Only lines containing the string "each" belong in the answer; copy all of them from the entries.

Dataset entries
● ● ● ● ● ● ●

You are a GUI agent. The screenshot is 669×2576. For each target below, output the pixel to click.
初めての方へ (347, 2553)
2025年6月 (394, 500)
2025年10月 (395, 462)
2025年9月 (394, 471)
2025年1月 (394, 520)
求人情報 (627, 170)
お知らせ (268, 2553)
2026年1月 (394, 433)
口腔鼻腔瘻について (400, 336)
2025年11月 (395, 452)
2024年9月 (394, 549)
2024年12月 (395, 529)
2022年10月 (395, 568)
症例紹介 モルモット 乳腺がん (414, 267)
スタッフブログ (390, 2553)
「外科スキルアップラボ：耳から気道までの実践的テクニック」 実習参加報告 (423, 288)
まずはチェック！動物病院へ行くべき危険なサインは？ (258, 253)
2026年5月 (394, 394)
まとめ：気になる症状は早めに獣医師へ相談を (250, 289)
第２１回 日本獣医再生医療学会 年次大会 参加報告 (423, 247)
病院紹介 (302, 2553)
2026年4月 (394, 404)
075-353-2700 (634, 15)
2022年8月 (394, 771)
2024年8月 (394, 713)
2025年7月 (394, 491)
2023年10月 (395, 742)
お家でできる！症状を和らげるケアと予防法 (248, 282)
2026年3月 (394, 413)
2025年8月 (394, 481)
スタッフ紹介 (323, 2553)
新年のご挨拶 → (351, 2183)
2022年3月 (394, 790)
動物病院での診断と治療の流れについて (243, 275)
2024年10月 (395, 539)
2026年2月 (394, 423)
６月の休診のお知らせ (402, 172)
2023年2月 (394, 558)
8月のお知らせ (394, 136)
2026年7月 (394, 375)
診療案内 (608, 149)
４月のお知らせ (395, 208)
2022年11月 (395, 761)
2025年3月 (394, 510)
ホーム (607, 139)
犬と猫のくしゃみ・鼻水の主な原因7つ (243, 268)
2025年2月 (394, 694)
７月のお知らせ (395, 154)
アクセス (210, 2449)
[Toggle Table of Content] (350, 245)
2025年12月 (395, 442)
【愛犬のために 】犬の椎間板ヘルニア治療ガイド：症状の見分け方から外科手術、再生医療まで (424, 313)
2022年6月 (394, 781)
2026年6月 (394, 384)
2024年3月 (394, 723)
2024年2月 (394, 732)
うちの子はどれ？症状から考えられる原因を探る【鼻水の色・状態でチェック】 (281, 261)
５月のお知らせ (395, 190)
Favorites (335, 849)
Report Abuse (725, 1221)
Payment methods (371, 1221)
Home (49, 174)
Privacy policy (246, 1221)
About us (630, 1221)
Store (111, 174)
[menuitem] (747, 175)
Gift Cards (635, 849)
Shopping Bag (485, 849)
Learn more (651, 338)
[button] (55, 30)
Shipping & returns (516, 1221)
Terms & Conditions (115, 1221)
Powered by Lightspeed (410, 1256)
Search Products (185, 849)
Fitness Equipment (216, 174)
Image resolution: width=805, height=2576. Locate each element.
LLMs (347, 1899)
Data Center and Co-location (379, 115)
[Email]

● ● ● ● ● ● ●

» **Answer to this exercise**:
You are a GUI agent. The screenshot is 669×2576. For each target below, output the pixel to click.
Image resolution: width=805, height=2576. Locate each element.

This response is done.